Home Commentary Opinion OPINION: Co-op Reaches Labor Pact Ponders Workplace Gains

OPINION: Co-op Reaches Labor Pact Ponders Workplace Gains


by  Kari Bradley, general manager Hunger Mountain Cooperative

I am proud to work for Hunger Mountain Cooperative, a retail business with a powerful mission. For our nearly 43 years, a key element of that mission has been providing meaningful employment: good jobs that help people in our community meet their financial and professional development goals. The co-op recently reached agreement with our employees union on a new two-year labor contract helping us to continue to provide the Vermont livable wage, excellent benefits and workplace rules that work for everyone. It is gratifying to have a new contract, but the responsibility of being a great place to work for our 170-plus employees certainly doesn’t end there.

Each year since 2010, The co-op has conducted a survey to gauge employee perceptions and satisfaction and identify areas of focus for our business planning. We use a combination of quantitative and open-ended comment questions and all rating questions were “indicate the degree I agree with the statement”-type with one being “strongly disagree” and five being “strongly agree.” This year’s results were quite similar to the 2014 survey. The highest scores again came in the areas of the employee understanding of the co-op’s mission and the co-op having a positive role in the community. We saw nice improvements in perceptions of our training program and the encouragement of high work standards. Consistent with past surveys, employees gave relatively high marks for fair compensation (4.0 average from staff/4.6 from managers) and flexibility to balance work with personal lives (4.0/4.5).

Of the 56 total questions, six received a “failing grade” (defined as an average of 3.25 or less, with the exception of 3.75 for questions dealing with harassment or discrimination). From these low scores, it remains clear that internal communication and conflict resolution remain primary cultural challenges for co-op employees. For example, “As a group, the co-op’s staff uses open and honest communication to talk directly with one another” received the lowest average rating with 2.9 for staff and 3.2 from managers. Many of the comments provided highlight the critical need to improve communication and conflict resolution between our employees union and our management team.

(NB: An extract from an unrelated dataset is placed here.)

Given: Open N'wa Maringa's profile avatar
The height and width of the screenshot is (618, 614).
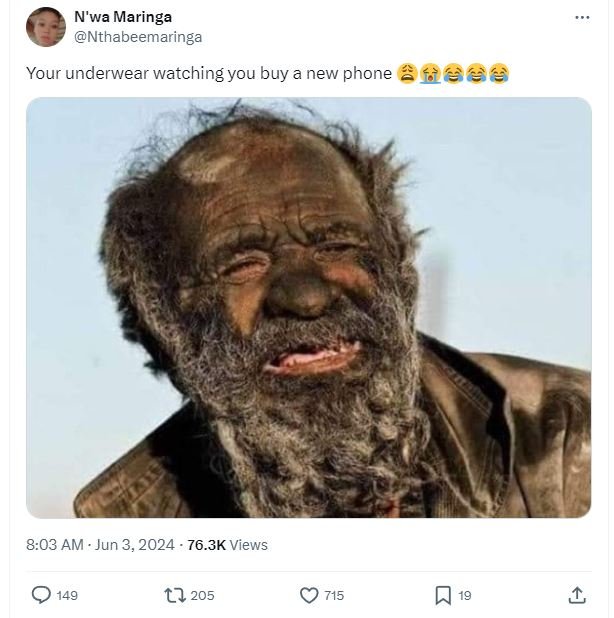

The implications for our business plan were fairly clear. To improve employee satisfaction, we need to address communication and conflict resolution. Our “Go Direct” program, which calls for us to address issues openly, respectfully and promptly, is designed to help, but we will need more time and practice. From continued training in workplace communication and conflict resolution to casual conversations during the work day, we will continue to focus on solving workplace problems collaboratively and working toward providing great service to our coworkers as well as our members and customers.

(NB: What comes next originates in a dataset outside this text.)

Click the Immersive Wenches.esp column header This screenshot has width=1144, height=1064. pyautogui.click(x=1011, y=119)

Despite our efforts to offer more trainings and professional development, there appear to be too few perceived opportunities for growth amongst staff. This is likely related to our low rate of turnover (17 percent last year), especially in positions at the higher pay grades and in management and professional/skilled positions. If positions are not coming available due to turnover or growth of the co-op, a key challenge is to offer meaningful professional development in other ways. 

Our co-op exists to meet the needs of our many stakeholders: owners, vendors and employees included. We have much to offer employees: dynamic work for fair compensation and a meaningful mission serving a great community. As we begin a new fiscal year, it is my hope and expectation that the Co-op will continue to make improvements as a workplace and be an employer that owners and employees alike can be proud of.